Random Tuesday – After the storm, distractions, need to recharge my brain
Today is really day one of “normal”, considering my husband got back into town last night. First the storm then him gone for a couple days and my life was in temporary upheaval. I’m trying to ease back into that life but I am finding it difficult. I woke up feeling all fuzzy and discombobulated.
I’m so incredibly overwhelmed by things we have have coming up, like wedding travels at month’s end, that I’m pulling my same old stunts: find a distraction and sink yourself into it. For now, it’s good old James Hetfield.
Like, wow. Always had a soft spot for lead singers/guitarists but he’s just killing me with cuteness. I feel like one should always have a small distraction/guilty pleasure to keep them afloat in difficult times.
The Shield storyline is helping too. My boys are fighting right now but I know they’ll kiss and make up soon.
Or Dean will turn heel and it’ll be a long dark time of in-fighting but THEN it’ll be ok. Because Romie has always been ride or die for Dean. And Seth, well, he’s always been that third wheel. But they’re brothers and they’ll recover.
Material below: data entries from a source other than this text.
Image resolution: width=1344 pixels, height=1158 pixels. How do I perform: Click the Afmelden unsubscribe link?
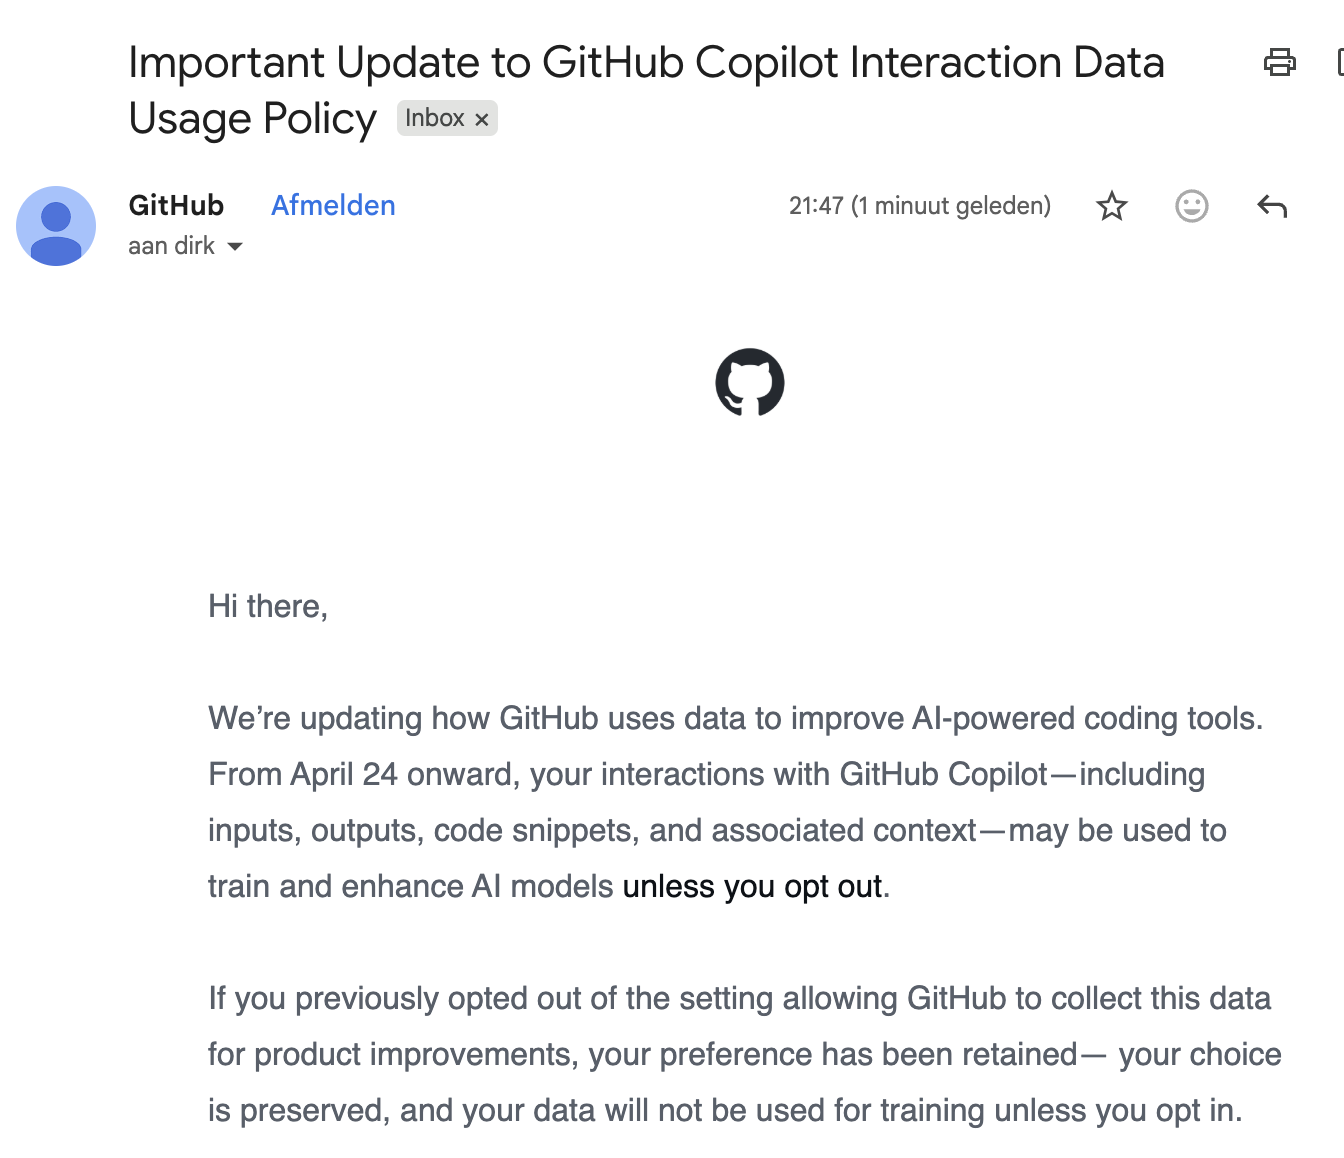(x=333, y=206)
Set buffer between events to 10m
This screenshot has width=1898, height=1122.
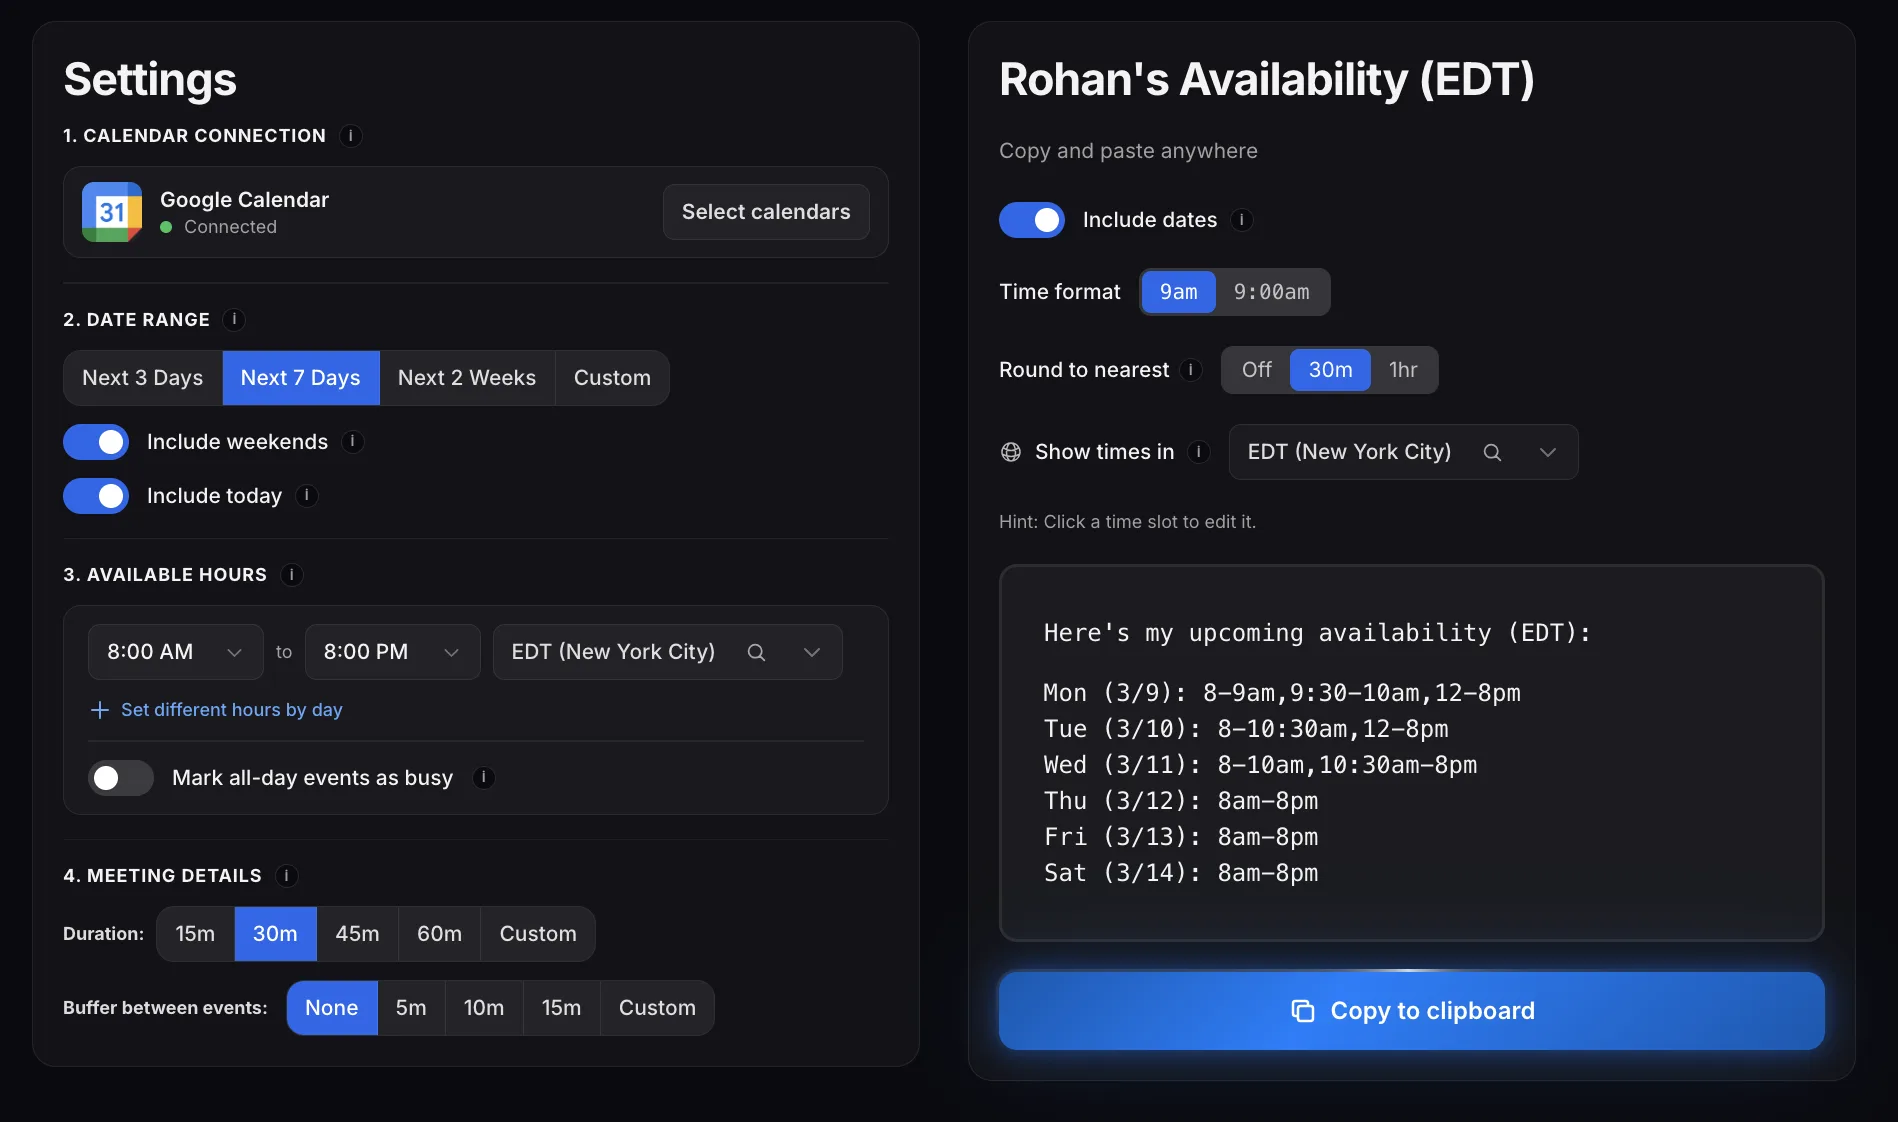483,1007
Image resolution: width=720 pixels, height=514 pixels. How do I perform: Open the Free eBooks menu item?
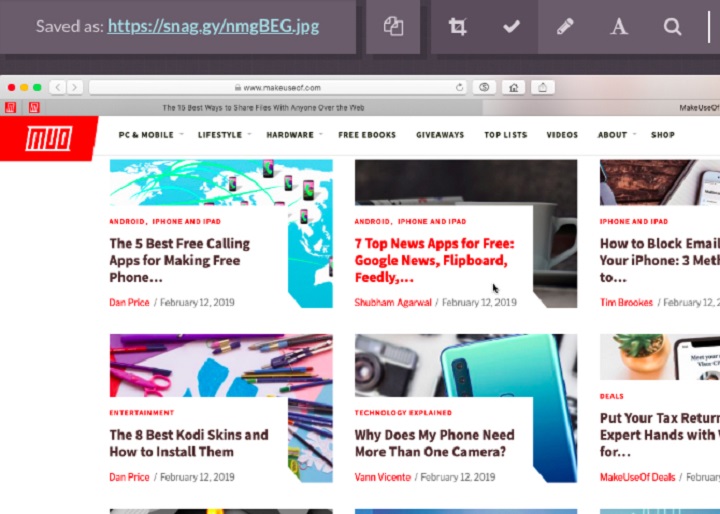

Yes, I am well aware of how soap opera-like wrestling is. No, I don’t care. I appreciate the drama that doesn’t have any actual impact on my life.
On that note, if you read a couple weeks ago when I was literally ready to up and quit my job, I realized today how awesomely timed this storm was. It was just the break I needed (and my bosses too) away from the stress of work. Some of that tightening up has loosened now and I certainly feel a lot better.
All the yard work has made me honest-to-God bone tired. I feel like I’m on a deficit of sleep that’s built up over days. It’s a combination of the physical work, the stress, and the lack of sleep, I think. How to recover? Not sure. I really need to get a pedicure. That would definitely help!